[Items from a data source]
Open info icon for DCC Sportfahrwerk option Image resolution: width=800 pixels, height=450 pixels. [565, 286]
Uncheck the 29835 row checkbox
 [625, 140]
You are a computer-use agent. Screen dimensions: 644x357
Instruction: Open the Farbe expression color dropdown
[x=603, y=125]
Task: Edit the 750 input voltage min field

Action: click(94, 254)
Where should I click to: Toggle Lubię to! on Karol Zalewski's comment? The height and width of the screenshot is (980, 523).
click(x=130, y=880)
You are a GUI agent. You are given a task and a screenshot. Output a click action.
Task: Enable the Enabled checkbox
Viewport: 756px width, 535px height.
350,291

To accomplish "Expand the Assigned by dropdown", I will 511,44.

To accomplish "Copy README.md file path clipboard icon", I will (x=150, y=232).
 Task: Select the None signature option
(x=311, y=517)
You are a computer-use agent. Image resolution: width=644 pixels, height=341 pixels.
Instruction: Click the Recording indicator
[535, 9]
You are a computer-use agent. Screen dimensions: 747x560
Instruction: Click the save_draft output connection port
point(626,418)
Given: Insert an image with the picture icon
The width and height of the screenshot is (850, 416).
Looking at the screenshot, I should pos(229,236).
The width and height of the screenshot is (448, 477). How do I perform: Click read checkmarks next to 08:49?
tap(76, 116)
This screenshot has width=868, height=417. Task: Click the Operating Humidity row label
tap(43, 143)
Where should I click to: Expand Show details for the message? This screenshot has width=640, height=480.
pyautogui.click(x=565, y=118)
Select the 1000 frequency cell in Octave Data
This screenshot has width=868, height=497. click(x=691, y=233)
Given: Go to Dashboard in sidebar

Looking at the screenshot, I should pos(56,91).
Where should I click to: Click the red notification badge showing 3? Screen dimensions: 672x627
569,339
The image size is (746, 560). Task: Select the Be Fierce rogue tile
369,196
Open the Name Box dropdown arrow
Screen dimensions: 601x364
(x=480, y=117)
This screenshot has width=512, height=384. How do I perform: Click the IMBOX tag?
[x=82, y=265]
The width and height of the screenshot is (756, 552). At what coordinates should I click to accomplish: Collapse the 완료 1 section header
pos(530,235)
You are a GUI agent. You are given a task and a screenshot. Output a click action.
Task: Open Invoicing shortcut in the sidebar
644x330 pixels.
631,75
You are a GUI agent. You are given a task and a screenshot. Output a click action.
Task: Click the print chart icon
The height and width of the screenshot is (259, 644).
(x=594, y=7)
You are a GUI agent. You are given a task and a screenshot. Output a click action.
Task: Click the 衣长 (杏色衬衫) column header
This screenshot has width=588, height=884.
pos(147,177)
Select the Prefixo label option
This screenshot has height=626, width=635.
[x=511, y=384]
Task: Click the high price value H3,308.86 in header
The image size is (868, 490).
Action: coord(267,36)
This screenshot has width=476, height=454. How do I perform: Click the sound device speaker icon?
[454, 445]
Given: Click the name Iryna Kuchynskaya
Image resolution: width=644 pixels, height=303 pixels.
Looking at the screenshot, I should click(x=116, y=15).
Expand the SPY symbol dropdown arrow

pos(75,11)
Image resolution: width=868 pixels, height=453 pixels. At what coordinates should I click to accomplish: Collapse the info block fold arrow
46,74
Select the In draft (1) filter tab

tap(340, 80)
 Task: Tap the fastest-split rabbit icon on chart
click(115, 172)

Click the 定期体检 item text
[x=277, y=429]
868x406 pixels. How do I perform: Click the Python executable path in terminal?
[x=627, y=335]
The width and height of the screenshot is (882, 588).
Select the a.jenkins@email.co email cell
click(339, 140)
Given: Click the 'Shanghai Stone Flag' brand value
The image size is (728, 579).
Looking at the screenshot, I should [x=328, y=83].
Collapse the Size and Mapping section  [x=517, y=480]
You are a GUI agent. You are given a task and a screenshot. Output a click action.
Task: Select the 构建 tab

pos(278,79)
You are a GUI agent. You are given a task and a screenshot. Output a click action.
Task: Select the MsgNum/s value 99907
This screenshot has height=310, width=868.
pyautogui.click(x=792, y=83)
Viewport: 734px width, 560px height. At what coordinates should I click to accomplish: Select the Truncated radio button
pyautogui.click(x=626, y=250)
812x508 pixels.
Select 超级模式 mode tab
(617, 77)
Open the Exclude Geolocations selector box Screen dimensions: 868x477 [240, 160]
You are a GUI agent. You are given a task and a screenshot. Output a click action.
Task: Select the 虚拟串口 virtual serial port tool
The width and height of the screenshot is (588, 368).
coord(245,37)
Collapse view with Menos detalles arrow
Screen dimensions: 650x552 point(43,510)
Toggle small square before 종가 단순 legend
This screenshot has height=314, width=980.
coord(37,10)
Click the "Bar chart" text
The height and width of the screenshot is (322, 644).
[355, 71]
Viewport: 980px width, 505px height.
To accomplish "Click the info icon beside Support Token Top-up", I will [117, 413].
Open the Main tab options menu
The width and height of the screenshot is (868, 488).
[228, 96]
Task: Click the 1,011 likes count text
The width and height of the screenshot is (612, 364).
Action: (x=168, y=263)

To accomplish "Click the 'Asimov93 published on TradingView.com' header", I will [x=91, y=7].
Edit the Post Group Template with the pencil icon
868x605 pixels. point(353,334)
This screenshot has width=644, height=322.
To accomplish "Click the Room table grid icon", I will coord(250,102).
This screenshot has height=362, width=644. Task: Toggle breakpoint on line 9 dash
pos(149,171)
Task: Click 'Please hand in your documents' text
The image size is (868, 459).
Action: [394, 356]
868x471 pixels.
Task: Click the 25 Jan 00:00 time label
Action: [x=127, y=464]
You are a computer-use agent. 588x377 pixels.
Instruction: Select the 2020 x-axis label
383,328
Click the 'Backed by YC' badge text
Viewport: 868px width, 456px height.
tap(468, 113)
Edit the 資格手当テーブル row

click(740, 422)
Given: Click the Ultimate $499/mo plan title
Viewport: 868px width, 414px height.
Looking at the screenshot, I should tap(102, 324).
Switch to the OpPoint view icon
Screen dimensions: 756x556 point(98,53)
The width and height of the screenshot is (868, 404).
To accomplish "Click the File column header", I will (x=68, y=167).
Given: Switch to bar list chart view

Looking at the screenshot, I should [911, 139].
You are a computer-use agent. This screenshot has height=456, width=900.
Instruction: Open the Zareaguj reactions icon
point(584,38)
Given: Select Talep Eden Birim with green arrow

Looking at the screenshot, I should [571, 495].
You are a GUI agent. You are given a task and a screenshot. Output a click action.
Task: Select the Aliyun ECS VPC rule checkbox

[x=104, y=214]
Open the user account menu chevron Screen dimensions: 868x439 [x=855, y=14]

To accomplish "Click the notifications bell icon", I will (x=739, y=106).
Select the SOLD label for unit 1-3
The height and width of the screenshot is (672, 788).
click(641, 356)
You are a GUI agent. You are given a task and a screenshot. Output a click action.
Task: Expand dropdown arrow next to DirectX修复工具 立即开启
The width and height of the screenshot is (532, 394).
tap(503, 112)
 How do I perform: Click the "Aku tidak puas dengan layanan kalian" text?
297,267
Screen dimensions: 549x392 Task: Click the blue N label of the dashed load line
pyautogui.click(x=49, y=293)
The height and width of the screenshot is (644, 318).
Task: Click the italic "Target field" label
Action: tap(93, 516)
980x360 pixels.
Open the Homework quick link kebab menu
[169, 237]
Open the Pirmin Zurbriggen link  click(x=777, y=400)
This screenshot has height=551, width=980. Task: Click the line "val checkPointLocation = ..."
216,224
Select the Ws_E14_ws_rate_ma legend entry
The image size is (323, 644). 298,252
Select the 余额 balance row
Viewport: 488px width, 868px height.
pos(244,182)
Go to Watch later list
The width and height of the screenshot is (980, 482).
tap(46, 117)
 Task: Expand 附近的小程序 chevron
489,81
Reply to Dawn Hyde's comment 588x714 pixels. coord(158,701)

Exercise objective. For this exercise, output the records in full, exactly.

Exercise output.
Open info icon for DCC Sportfahrwerk option Image resolution: width=800 pixels, height=450 pixels. [565, 286]
Uncheck the 29835 row checkbox
 [625, 140]
You are a computer-use agent. Screen dimensions: 644x357
Instruction: Open the Farbe expression color dropdown
[x=603, y=125]
Task: Edit the 750 input voltage min field

Action: click(94, 254)
Where should I click to: Toggle Lubię to! on Karol Zalewski's comment? The height and width of the screenshot is (980, 523).
click(x=130, y=880)
You are a GUI agent. You are given a task and a screenshot. Output a click action.
Task: Enable the Enabled checkbox
Viewport: 756px width, 535px height.
350,291

To accomplish "Expand the Assigned by dropdown", I will 511,44.

To accomplish "Copy README.md file path clipboard icon", I will (x=150, y=232).
 Task: Select the None signature option
(x=311, y=517)
You are a computer-use agent. Image resolution: width=644 pixels, height=341 pixels.
Instruction: Click the Recording indicator
[535, 9]
You are a computer-use agent. Screen dimensions: 747x560
Instruction: Click the save_draft output connection port
point(626,418)
Given: Insert an image with the picture icon
The width and height of the screenshot is (850, 416).
Looking at the screenshot, I should pos(229,236).
The width and height of the screenshot is (448, 477). How do I perform: Click read checkmarks next to 08:49?
tap(76, 116)
This screenshot has width=868, height=417. Task: Click the Operating Humidity row label
tap(43, 143)
Where should I click to: Expand Show details for the message? This screenshot has width=640, height=480.
pyautogui.click(x=565, y=118)
Select the 1000 frequency cell in Octave Data
This screenshot has width=868, height=497. click(x=691, y=233)
Given: Go to Dashboard in sidebar

Looking at the screenshot, I should pos(56,91).
Where should I click to: Click the red notification badge showing 3? Screen dimensions: 672x627
569,339
The image size is (746, 560). Task: Select the Be Fierce rogue tile
369,196
Open the Name Box dropdown arrow
Screen dimensions: 601x364
(x=480, y=117)
This screenshot has width=512, height=384. How do I perform: Click the IMBOX tag?
[x=82, y=265]
The width and height of the screenshot is (756, 552). At what coordinates should I click to accomplish: Collapse the 완료 1 section header
pos(530,235)
You are a GUI agent. You are given a task and a screenshot. Output a click action.
Task: Open Invoicing shortcut in the sidebar
644x330 pixels.
631,75
You are a GUI agent. You are given a task and a screenshot. Output a click action.
Task: Click the print chart icon
The height and width of the screenshot is (259, 644).
(x=594, y=7)
You are a GUI agent. You are given a task and a screenshot. Output a click action.
Task: Click the 衣长 (杏色衬衫) column header
This screenshot has width=588, height=884.
pos(147,177)
Select the Prefixo label option
This screenshot has height=626, width=635.
[x=511, y=384]
Task: Click the high price value H3,308.86 in header
The image size is (868, 490).
Action: coord(267,36)
This screenshot has width=476, height=454. How do I perform: Click the sound device speaker icon?
[454, 445]
Given: Click the name Iryna Kuchynskaya
Image resolution: width=644 pixels, height=303 pixels.
Looking at the screenshot, I should click(x=116, y=15).
Expand the SPY symbol dropdown arrow

pos(75,11)
Image resolution: width=868 pixels, height=453 pixels. At what coordinates should I click to accomplish: Collapse the info block fold arrow
46,74
Select the In draft (1) filter tab

tap(340, 80)
 Task: Tap the fastest-split rabbit icon on chart
click(115, 172)

Click the 定期体检 item text
[x=277, y=429]
868x406 pixels. How do I perform: Click the Python executable path in terminal?
[x=627, y=335]
The width and height of the screenshot is (882, 588).
Select the a.jenkins@email.co email cell
click(339, 140)
Given: Click the 'Shanghai Stone Flag' brand value
The image size is (728, 579).
Looking at the screenshot, I should [x=328, y=83].
Collapse the Size and Mapping section  [x=517, y=480]
You are a GUI agent. You are given a task and a screenshot. Output a click action.
Task: Select the 构建 tab

pos(278,79)
You are a GUI agent. You are given a task and a screenshot. Output a click action.
Task: Select the MsgNum/s value 99907
This screenshot has height=310, width=868.
pyautogui.click(x=792, y=83)
Viewport: 734px width, 560px height. At what coordinates should I click to accomplish: Select the Truncated radio button
pyautogui.click(x=626, y=250)
812x508 pixels.
Select 超级模式 mode tab
(617, 77)
Open the Exclude Geolocations selector box Screen dimensions: 868x477 [240, 160]
You are a GUI agent. You are given a task and a screenshot. Output a click action.
Task: Select the 虚拟串口 virtual serial port tool
The width and height of the screenshot is (588, 368).
coord(245,37)
Collapse view with Menos detalles arrow
Screen dimensions: 650x552 point(43,510)
Toggle small square before 종가 단순 legend
This screenshot has height=314, width=980.
coord(37,10)
Click the "Bar chart" text
The height and width of the screenshot is (322, 644).
[355, 71]
Viewport: 980px width, 505px height.
To accomplish "Click the info icon beside Support Token Top-up", I will [117, 413].
Open the Main tab options menu
The width and height of the screenshot is (868, 488).
[228, 96]
Task: Click the 1,011 likes count text
The width and height of the screenshot is (612, 364).
Action: (x=168, y=263)

To accomplish "Click the 'Asimov93 published on TradingView.com' header", I will [x=91, y=7].
Edit the Post Group Template with the pencil icon
868x605 pixels. point(353,334)
This screenshot has width=644, height=322.
To accomplish "Click the Room table grid icon", I will coord(250,102).
This screenshot has height=362, width=644. Task: Toggle breakpoint on line 9 dash
pos(149,171)
Task: Click 'Please hand in your documents' text
The image size is (868, 459).
Action: [394, 356]
868x471 pixels.
Task: Click the 25 Jan 00:00 time label
Action: [x=127, y=464]
You are a computer-use agent. 588x377 pixels.
Instruction: Select the 2020 x-axis label
383,328
Click the 'Backed by YC' badge text
Viewport: 868px width, 456px height.
tap(468, 113)
Edit the 資格手当テーブル row

click(740, 422)
Given: Click the Ultimate $499/mo plan title
Viewport: 868px width, 414px height.
Looking at the screenshot, I should tap(102, 324).
Switch to the OpPoint view icon
Screen dimensions: 756x556 point(98,53)
The width and height of the screenshot is (868, 404).
To accomplish "Click the File column header", I will (x=68, y=167).
Given: Switch to bar list chart view

Looking at the screenshot, I should [911, 139].
You are a computer-use agent. This screenshot has height=456, width=900.
Instruction: Open the Zareaguj reactions icon
point(584,38)
Given: Select Talep Eden Birim with green arrow

Looking at the screenshot, I should [571, 495].
You are a GUI agent. You are given a task and a screenshot. Output a click action.
Task: Select the Aliyun ECS VPC rule checkbox

[x=104, y=214]
Open the user account menu chevron Screen dimensions: 868x439 [x=855, y=14]

To accomplish "Click the notifications bell icon", I will (x=739, y=106).
Select the SOLD label for unit 1-3
The height and width of the screenshot is (672, 788).
click(641, 356)
You are a GUI agent. You are given a task and a screenshot. Output a click action.
Task: Expand dropdown arrow next to DirectX修复工具 立即开启
The width and height of the screenshot is (532, 394).
tap(503, 112)
 How do I perform: Click the "Aku tidak puas dengan layanan kalian" text?
297,267
Screen dimensions: 549x392 Task: Click the blue N label of the dashed load line
pyautogui.click(x=49, y=293)
The height and width of the screenshot is (644, 318).
Task: Click the italic "Target field" label
Action: tap(93, 516)
980x360 pixels.
Open the Homework quick link kebab menu
[169, 237]
Open the Pirmin Zurbriggen link  click(x=777, y=400)
This screenshot has height=551, width=980. Task: Click the line "val checkPointLocation = ..."
216,224
Select the Ws_E14_ws_rate_ma legend entry
The image size is (323, 644). 298,252
Select the 余额 balance row
Viewport: 488px width, 868px height.
pos(244,182)
Go to Watch later list
The width and height of the screenshot is (980, 482).
tap(46, 117)
 Task: Expand 附近的小程序 chevron
489,81
Reply to Dawn Hyde's comment 588x714 pixels. coord(158,701)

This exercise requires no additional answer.